Exercise details>
Where the records below show a line containing "Task: Select the 相切 constraint type", start copying; end with the line containing "This screenshot has width=1389, height=868.", and copy it too.

The data>

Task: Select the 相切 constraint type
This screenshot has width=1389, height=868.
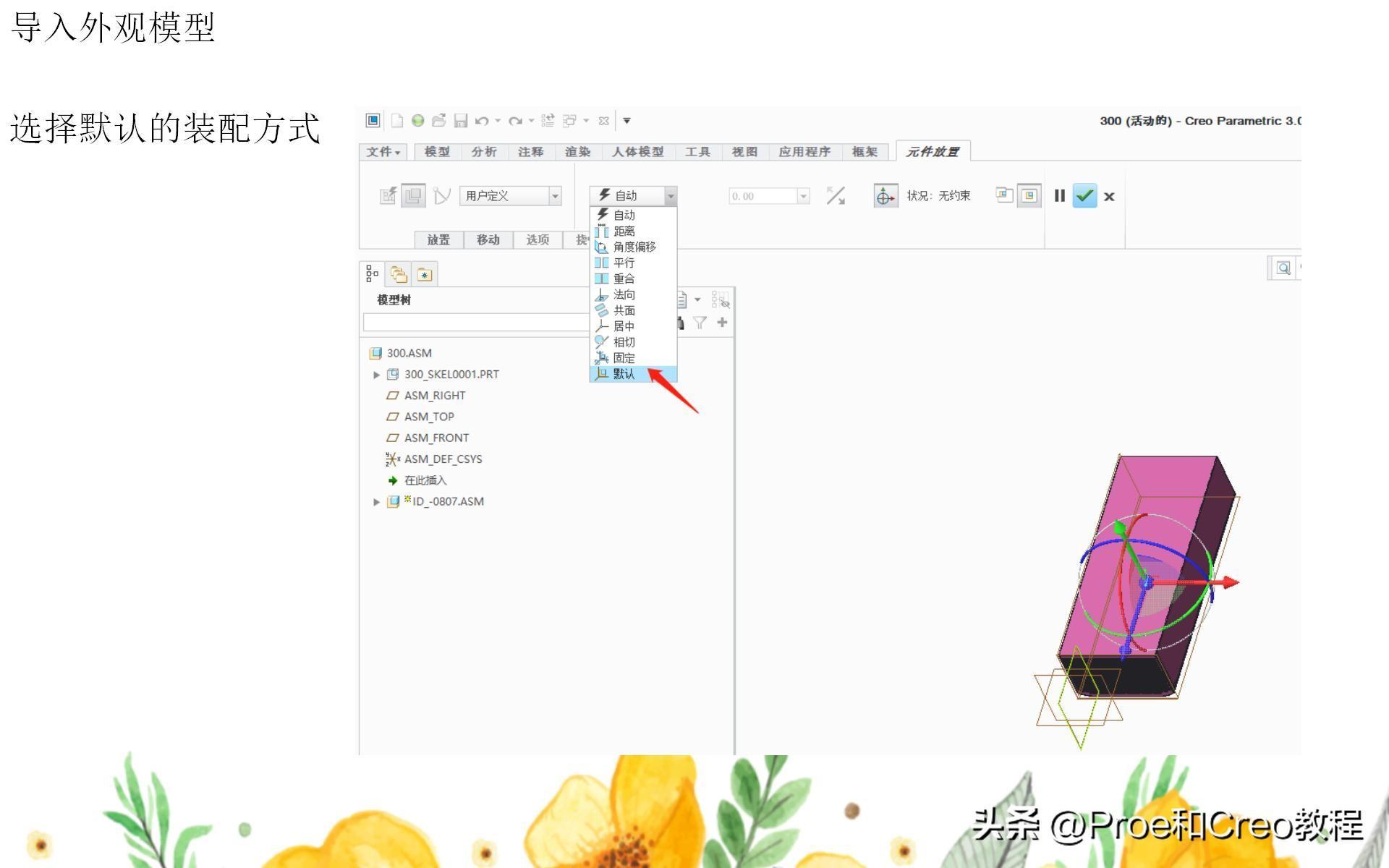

* * *

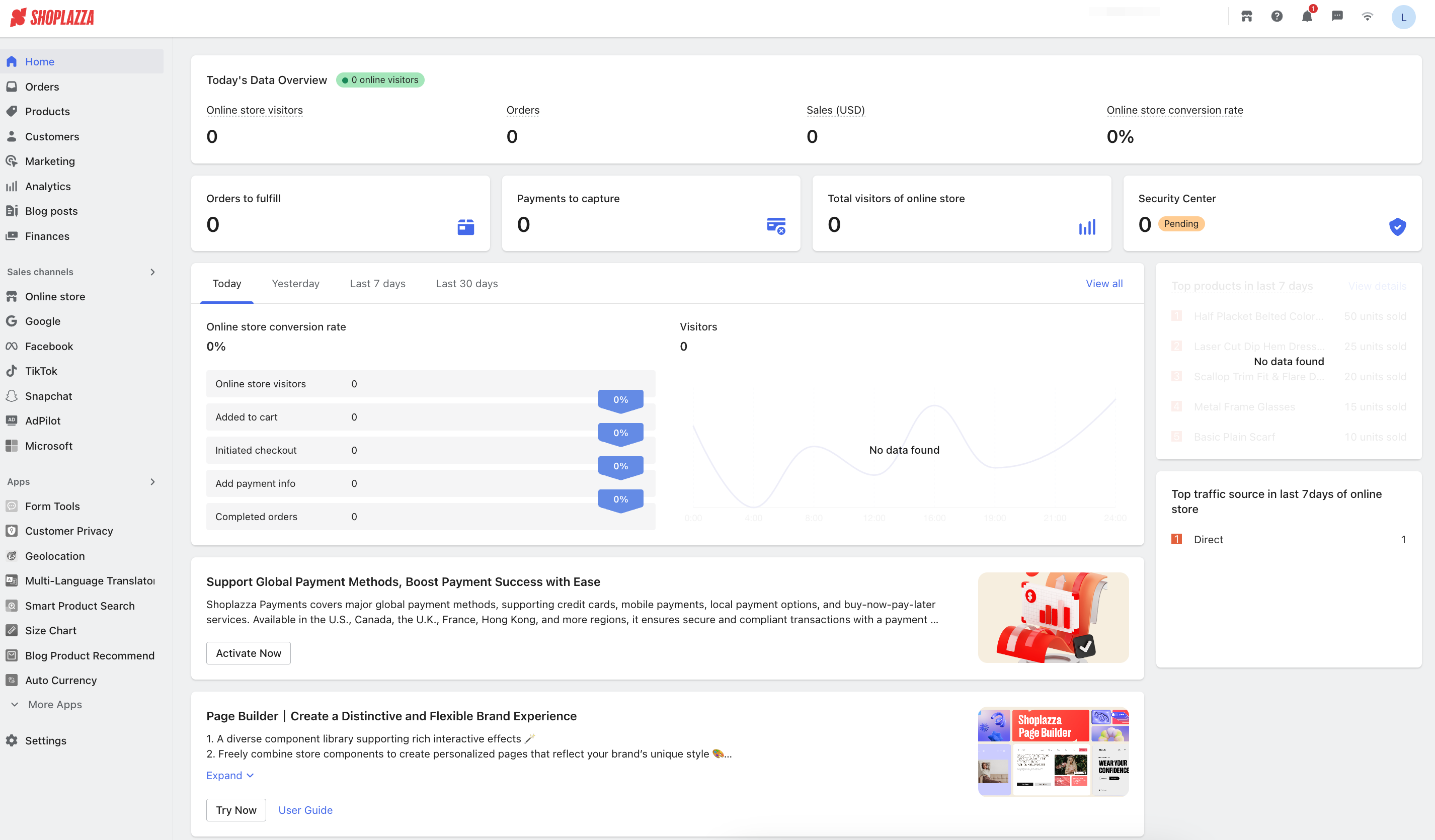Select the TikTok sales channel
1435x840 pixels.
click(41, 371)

Exercise answer>
Task: Select the 相切 constraint type
This screenshot has width=1389, height=868.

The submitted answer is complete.